Articles «Previous Next»

R and S-PLUS produced different classification trees for predicting patient mortality

Peter C. Austin, Institute for Clinical Evaluative Sciences

Abstract

Objective There is a growing interest in using classification and regression trees in biomedical research. R and S-PLUS are two statistical programming languages that share a similar syntax and functionality. Both R and S-PLUS allow users to fit classification and regression trees. The objective was to compare classification trees grown using R with those grown using S-PLUS.

Study Design and Setting Using data on 9,484 patients hospitalized with an acute myocardial infarction, we compared the classification trees for predicting mortality that were grown using R and S-PLUS. We also used repeated split-sample derivation to determine the predictive accuracy of classification trees grown using R and S-PLUS.

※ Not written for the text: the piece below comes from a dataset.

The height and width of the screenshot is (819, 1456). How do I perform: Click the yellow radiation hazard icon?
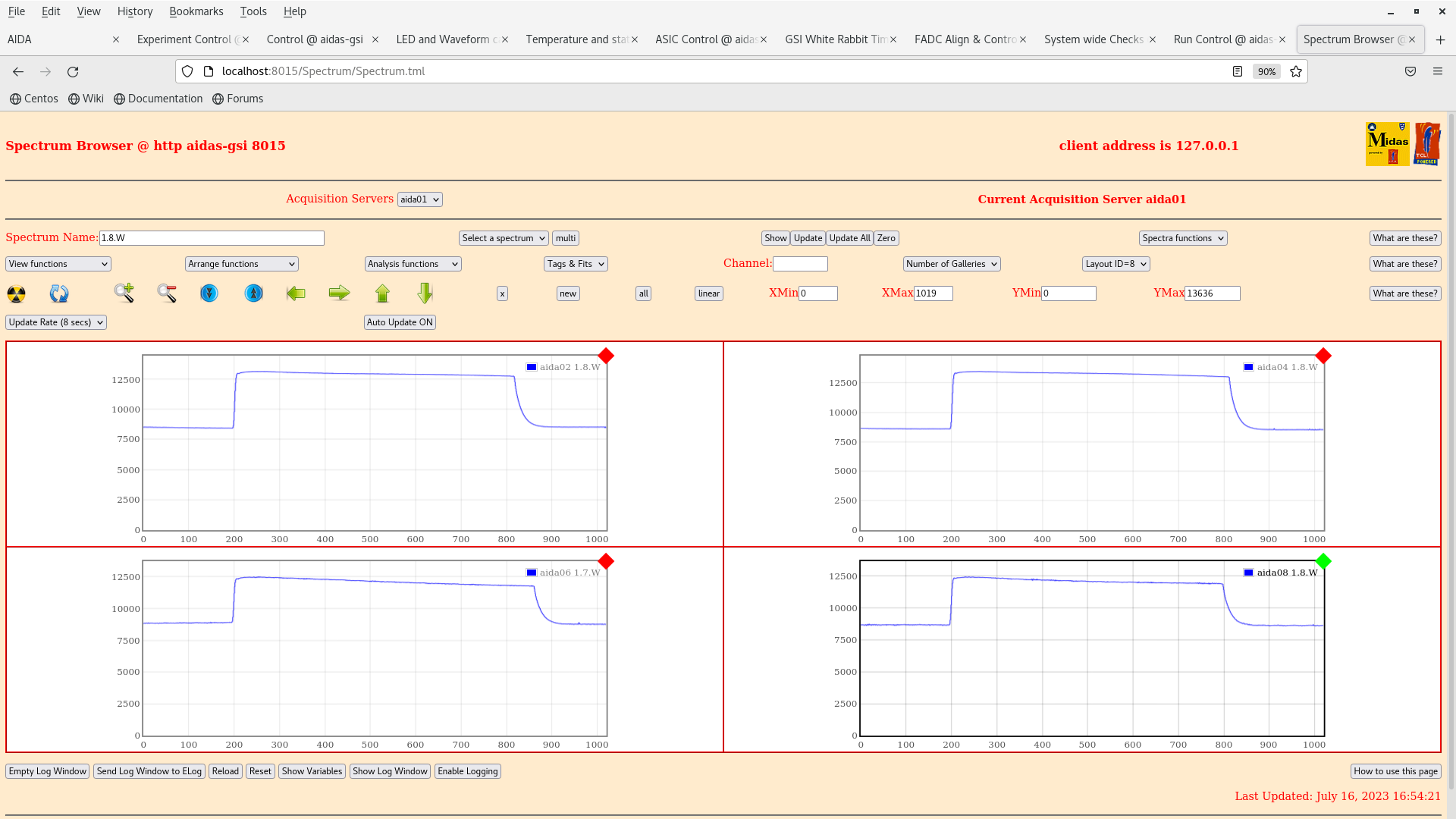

Results The classification tree grown using R was substantially more parsimonious than the one grown using S-PLUS. The pruned classification tree grown using R was equal to a classification tree that was obtained by removing six subtrees from the pruned classification tree grown using S-PLUS. Repeated split-sample validation was then used to demonstrate that classification trees constructed using S-PLUS had greater discrimination and accuracy compared to classification trees grown using R.

Conclusions R can produce different classification trees than S-PLUS using the same data.

Suggested Citation

Peter C. Austin. "R and S-PLUS produced different classification trees for predicting patient mortality" Journal of Clinical Epidemiology 61 (2008): 1222-1226.